SUPPLIED TEXT.
|---|

The way you describe the construction would put enormoue weight on the concrete slab. To expect no settling is not logical.
I would recommend cutting through the concrete at various places and pouring footings below the frost line. The number and location of these footings would need to be planned out.
Ron


----------



## joedelli (Apr 23, 2011)

Ron, I appreciate the comments. However, I should have said that the concrete patio has done its settling after 30 years. We built the patio digging down to stable gravel, compacted and re-enforced with wire and the concrete was high psi commercial grade. As far as weight disbursement, I planned on using concrete blocks for support (much like the precast deck piers) under the deck framing. I forgot to mention that I may have to secure the deck to the concrete to meet code. But it still has to be a floating deck.


----------



## Ron6519 (Mar 28, 2007)

joedelli said:


> Ron, I appreciate the comments. However, I should have said that the concrete patio has done its settling after 30 years. We built the patio digging down to stable gravel, compacted and re-enforced with wire and the concrete was high psi commercial grade. As far as weight disbursement, I planned on using concrete blocks for support (much like the precast deck piers) under the deck framing. I forgot to mention that I may have to secure the deck to the concrete to meet code. But it still has to be a floating deck.


I was aware of what you were going to do. I'm just telling you it's the wrong way of doing it.
You can do it anyway you want. But you posted here for a reason, so my advice was meant to enlighten you.
There will be others who will give advice. See what they say.
Ron


----------



## blewline (Aug 22, 2012)

The right way to do it is remove the concrete patio and follow Rom's recommendations of posts that a cemented into the ground below the frost line period. Anything else is then removing the concrete slab would be a mistake. It couldn't take more then a day or two to remove the concrete and should be around 5 cubic yard if it's pure concrete and perhaps up to $10 if it's not clean.


----------

|---|

DATA EXCERPT.
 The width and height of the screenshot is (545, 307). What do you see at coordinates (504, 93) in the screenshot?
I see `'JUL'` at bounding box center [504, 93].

|---|

WORK REQUIRED.
Decide whether each statement below agrees with the forum thread about building a deck over a concrete patio, answering yes or no and quoting the deciding words of the thread: (a) The patio was built by digging down to stable gravel. (b) Ron recommends setting the deck on the existing slab without adding footings. (c) joedelli states that the deck no longer needs to be a floating deck.

EXERCISE SOLUTION.
(a) Yes: "We built the patio digging down to stable gravel"
(b) No: "I would recommend cutting through the concrete at various places and pouring footings below the frost line."
(c) No: "But it still has to be a floating deck."